Hours after Bill Gates made headlines for telling attendees at a conference in Cape Town, South Africa, that he feels there's an "80 percent" chance Vista will make its January deadline for wide release, company executives took the stage at Microsoft's Velocity 2006 partner conference in Boston to exhort developers to get cracking on Vista support.
"With Vista, you've got to be testing your existing applications for compatibility now," Sanjay Parthasarathy, Microsoft's corporate vice president of developer and platform evangelism, said in a keynote speech. To underline the point, Microsoft placed a "developer jump-start kit" CD on every seat in the conference hall.
Some ISVs have jumped in and plan to certify for Vista as quickly as possible, though most developers acknowledge that they anticipate a very gradual customer pickup.
"We're seeing what [research firm] Gartner is: It will be a long migration for enterprises," said Paul Neutz, director of business development at Attachmate, based in Seattle. "We did an internal survey of our customer advisory council and got a whole range of responses, from 'we're testing it out' to 'we just deployed XP.' "
Still, Attachmate is allocating development resources to have its host access and terminal emulation products certified for Vista later this year, although it expects most customers to remain on older Windows versions for at least a year after Vista's launch.
Several ISVs at the conference said they're handling the migration lag by developing their applications to run on Microsoft's current and upcoming platforms, with a more limited feature set on the older software.

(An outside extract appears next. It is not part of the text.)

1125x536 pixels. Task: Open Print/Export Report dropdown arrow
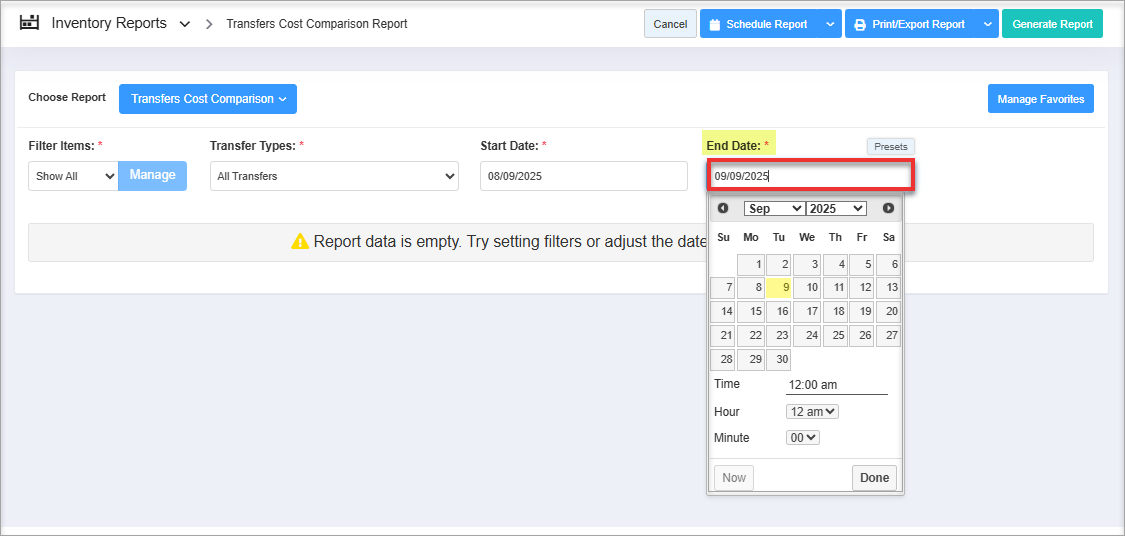988,24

"[Moving to SharePoint 2007] is a big platform commitment, and it's going to take time. So we've tried to make many of our applications work with reduced functionality on SharePoint 2003," said Tom Jenkins, CEO of content management software maker OpenText. "For large corporations, it's hard for them to do such a big switch. It's almost like a rocket shuttle launch. They're planning their Office migrations two years out. As best we can, we're going to split between the two environments."